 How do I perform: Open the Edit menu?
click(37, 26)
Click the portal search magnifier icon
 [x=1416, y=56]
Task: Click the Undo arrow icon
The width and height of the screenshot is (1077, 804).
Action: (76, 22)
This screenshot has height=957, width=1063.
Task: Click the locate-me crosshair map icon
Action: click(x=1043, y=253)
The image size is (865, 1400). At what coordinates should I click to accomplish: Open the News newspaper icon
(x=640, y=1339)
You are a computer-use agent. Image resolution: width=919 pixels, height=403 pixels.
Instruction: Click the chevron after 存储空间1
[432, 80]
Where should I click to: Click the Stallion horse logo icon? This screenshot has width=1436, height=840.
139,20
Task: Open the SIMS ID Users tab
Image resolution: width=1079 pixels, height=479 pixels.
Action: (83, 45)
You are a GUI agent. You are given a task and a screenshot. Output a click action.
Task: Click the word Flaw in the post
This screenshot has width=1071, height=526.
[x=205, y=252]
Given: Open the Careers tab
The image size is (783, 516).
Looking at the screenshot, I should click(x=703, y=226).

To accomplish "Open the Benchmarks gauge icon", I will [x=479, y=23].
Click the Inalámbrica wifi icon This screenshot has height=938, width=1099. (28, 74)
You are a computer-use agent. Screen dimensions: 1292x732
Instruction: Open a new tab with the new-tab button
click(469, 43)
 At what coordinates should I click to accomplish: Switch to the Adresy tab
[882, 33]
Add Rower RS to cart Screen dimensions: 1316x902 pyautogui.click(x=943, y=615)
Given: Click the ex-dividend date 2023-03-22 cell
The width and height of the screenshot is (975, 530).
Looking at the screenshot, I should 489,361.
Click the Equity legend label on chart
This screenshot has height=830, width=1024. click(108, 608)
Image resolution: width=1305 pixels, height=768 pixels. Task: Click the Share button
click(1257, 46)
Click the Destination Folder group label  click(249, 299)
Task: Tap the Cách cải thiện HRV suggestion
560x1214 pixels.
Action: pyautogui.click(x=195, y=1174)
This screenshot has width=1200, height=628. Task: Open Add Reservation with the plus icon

§ **Work required**:
Reproduce every one of the lines above word for word, keeping their order.

§ **Full output**:
 How do I perform: Open the Edit menu?
click(37, 26)
Click the portal search magnifier icon
 [x=1416, y=56]
Task: Click the Undo arrow icon
The width and height of the screenshot is (1077, 804).
Action: (76, 22)
This screenshot has height=957, width=1063.
Task: Click the locate-me crosshair map icon
Action: click(x=1043, y=253)
The image size is (865, 1400). At what coordinates should I click to accomplish: Open the News newspaper icon
(x=640, y=1339)
You are a computer-use agent. Image resolution: width=919 pixels, height=403 pixels.
Instruction: Click the chevron after 存储空间1
[432, 80]
Where should I click to: Click the Stallion horse logo icon? This screenshot has width=1436, height=840.
139,20
Task: Open the SIMS ID Users tab
Image resolution: width=1079 pixels, height=479 pixels.
Action: (83, 45)
You are a GUI agent. You are given a task and a screenshot. Output a click action.
Task: Click the word Flaw in the post
This screenshot has width=1071, height=526.
[x=205, y=252]
Given: Open the Careers tab
The image size is (783, 516).
Looking at the screenshot, I should click(x=703, y=226).

To accomplish "Open the Benchmarks gauge icon", I will [x=479, y=23].
Click the Inalámbrica wifi icon This screenshot has height=938, width=1099. (28, 74)
You are a computer-use agent. Screen dimensions: 1292x732
Instruction: Open a new tab with the new-tab button
click(469, 43)
 At what coordinates should I click to accomplish: Switch to the Adresy tab
[882, 33]
Add Rower RS to cart Screen dimensions: 1316x902 pyautogui.click(x=943, y=615)
Given: Click the ex-dividend date 2023-03-22 cell
The width and height of the screenshot is (975, 530).
Looking at the screenshot, I should 489,361.
Click the Equity legend label on chart
This screenshot has height=830, width=1024. click(108, 608)
Image resolution: width=1305 pixels, height=768 pixels. Task: Click the Share button
click(1257, 46)
Click the Destination Folder group label  click(249, 299)
Task: Tap the Cách cải thiện HRV suggestion
560x1214 pixels.
Action: pyautogui.click(x=195, y=1174)
This screenshot has width=1200, height=628. Task: Open Add Reservation with the plus icon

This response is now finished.